Dieser Kleekamp hingegen hatte ihn am Anfang behandelt wie den letzten Arsch. Erst im Januar letzten Jahres hatte sich das geändert. Er war von der Treppe gefallen, die hinter dem Dom hinab zu den Paderquellen führte, und lag dort mehr als eine halbe Stunde auf dem eiskalten Boden, bis sich jemand um ihn kümmerte. Etliche Passanten gingen an ihm vorbei, ohne ihn eines Blickes zu würdigen oder sein Wimmern zu beachten. Sein Bein war gebrochen und er hatte starke Schmerzen. Aber auch Kleekamp, der irgendwann zusammen mit einem Kollegen erschien, hielt ihn zunächst für betrunken. Aber er war nüchtern gewesen und den Sturz hatte keine Brennstoffzufuhr, sondern eine der glatten Treppenstufen verursacht. Kleekamp fuhr ihn barsch an und wollte ihn grob auf die Beine ziehen, doch als er Bergmanns Schmerzensschrei hörte, wurde ihm schnell deutlich, was hier Sache war.

Und dann blieb er nicht nur bei ihm und redete mit ihm, bis der Krankenwagen kam, sondern besuchte ihn sogar zwei Tage später im Krankenhaus und ließ ihm ein paar warme Sachen zum Anziehen und etwas Bargeld da. Auf Bergmanns Frage, warum er das mache, bekam er keine Antwort. Aber sein auf der Straße erworbenes feines Gespür für Menschen und einige von Kleekamps Bemerkungen sagten ihm, dass der ebenfalls Probleme hatte. Er hätte nicht sagen können, welcher Art sie waren, aber er spürte es deutlich.

Seit diesem Vorfall unterhielten sie sich öfter mal, wenn ihre Wege sich kreuzten und ab und zu lud Kleekamp ihn zu einem Kaffee oder einem Imbiss ein. Meist dann, wenn sie sich in der Fußgängerzone trafen, wo der Polizist ab und zu mal Fußstreife ging. Irgendwann stellte er fest, dass Kleekamp ihn anders behandelte, wenn dessen Kollegen dabei waren. Es schien fast so, als schämte er sich dann, ihn zu kennen. Bergmann stellte sich darauf ein und hielt sich dann ebenfalls zurück, denn er wollte den Kontakt nicht verlieren. Als er eines Tages bemerkte, dass Kleekamp eine große Anzahl anderer Penner, wie sie in der Bevölkerung verächtlich genannt wurden, auch ganz gut kannte, wurde er sogar ein bisschen eifersüchtig.

Manchmal konnte Bergmann sich für einen Kaffee oder eine Currywurst mit einer Information bei Kleekamp revanchieren, ohne zum Denunzianten zu werden. Aber ab und zu suchte Kleekamp eine Person oder ein Fahrzeug, und wer auf der Straße lebte, der sah viel.
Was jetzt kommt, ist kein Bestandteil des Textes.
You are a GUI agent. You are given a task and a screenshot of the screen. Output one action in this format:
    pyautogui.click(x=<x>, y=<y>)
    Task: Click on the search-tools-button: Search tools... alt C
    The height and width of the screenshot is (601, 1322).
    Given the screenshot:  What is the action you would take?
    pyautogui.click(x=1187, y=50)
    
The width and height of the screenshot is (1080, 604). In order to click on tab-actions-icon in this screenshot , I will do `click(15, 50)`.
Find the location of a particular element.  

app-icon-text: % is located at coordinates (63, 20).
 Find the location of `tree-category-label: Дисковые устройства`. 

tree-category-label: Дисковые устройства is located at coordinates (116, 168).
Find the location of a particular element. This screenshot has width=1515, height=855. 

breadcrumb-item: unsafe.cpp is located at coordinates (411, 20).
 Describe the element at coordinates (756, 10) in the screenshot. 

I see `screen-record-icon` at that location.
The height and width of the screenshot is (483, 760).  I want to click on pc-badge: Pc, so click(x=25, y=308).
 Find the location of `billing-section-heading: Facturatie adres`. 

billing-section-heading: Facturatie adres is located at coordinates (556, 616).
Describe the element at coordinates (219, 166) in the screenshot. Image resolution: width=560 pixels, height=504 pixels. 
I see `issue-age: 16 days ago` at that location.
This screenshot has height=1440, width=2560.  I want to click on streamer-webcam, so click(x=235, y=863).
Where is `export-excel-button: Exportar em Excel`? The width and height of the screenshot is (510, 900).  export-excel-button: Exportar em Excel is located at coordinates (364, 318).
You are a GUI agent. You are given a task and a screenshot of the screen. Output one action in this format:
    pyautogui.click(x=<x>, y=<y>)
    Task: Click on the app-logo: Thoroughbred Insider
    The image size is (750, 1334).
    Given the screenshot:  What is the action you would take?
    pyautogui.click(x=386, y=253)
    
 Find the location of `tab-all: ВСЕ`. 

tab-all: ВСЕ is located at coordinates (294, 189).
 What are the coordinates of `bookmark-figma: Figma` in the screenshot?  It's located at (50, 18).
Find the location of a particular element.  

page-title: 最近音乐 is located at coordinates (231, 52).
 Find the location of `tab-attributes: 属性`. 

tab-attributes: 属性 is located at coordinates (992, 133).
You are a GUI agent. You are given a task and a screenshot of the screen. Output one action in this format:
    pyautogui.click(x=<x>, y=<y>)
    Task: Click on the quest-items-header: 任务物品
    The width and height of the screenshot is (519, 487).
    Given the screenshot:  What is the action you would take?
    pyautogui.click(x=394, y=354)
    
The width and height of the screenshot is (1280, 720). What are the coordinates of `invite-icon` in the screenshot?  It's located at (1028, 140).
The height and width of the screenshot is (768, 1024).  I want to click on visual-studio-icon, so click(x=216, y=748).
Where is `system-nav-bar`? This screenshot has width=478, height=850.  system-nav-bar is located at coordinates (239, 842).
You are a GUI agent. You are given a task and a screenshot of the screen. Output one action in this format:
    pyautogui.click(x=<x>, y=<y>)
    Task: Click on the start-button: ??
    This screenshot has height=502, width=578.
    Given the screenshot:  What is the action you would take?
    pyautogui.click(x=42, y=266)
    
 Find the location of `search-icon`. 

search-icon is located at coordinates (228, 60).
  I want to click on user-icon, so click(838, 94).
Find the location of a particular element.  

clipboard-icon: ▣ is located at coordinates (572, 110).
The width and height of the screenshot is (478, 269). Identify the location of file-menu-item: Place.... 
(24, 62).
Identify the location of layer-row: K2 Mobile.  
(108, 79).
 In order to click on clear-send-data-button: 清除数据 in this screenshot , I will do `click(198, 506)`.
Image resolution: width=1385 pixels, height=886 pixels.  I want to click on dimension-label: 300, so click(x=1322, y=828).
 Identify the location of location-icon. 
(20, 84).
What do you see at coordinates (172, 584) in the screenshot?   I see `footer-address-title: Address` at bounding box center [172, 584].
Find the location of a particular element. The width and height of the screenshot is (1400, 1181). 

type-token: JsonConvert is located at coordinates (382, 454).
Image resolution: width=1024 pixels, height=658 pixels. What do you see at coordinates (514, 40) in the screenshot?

Doch was er vorletzte Nacht gesehen hatte, dass hatte ihm den Atem verschlagen und fürchterliche Angst eingeflößt. Den ganzen gestrigen Tag war er herumgelaufen und hatte darüber nachgedacht, ob er Kleekamp erzählen sollte, was er beobachtet hatte. Aber dann würde er sicherlich zu einem Zeugen in einem Verfahren werden, in das er auf keinen Fall hineingezogen werden wollte. Es würde seine Ruhe stören, die er so sehr schätzte. Doch andererseits war das Beobachtete so schlimm gewesen, dass man es nicht ungestraft lassen sollte.

Jetzt tigerte er durch die Stadt und versuchte, sich zu einer Lösung durchzuringen. Letztendlich kam er zu dem Schluss, eine Entscheidung davon abhängig zu machen, ob Kleekamp ihm über den Weg laufen würde. Sollte also das Scheißschicksal entscheiden, das ihm schon oft so übel mitgespielt hatte.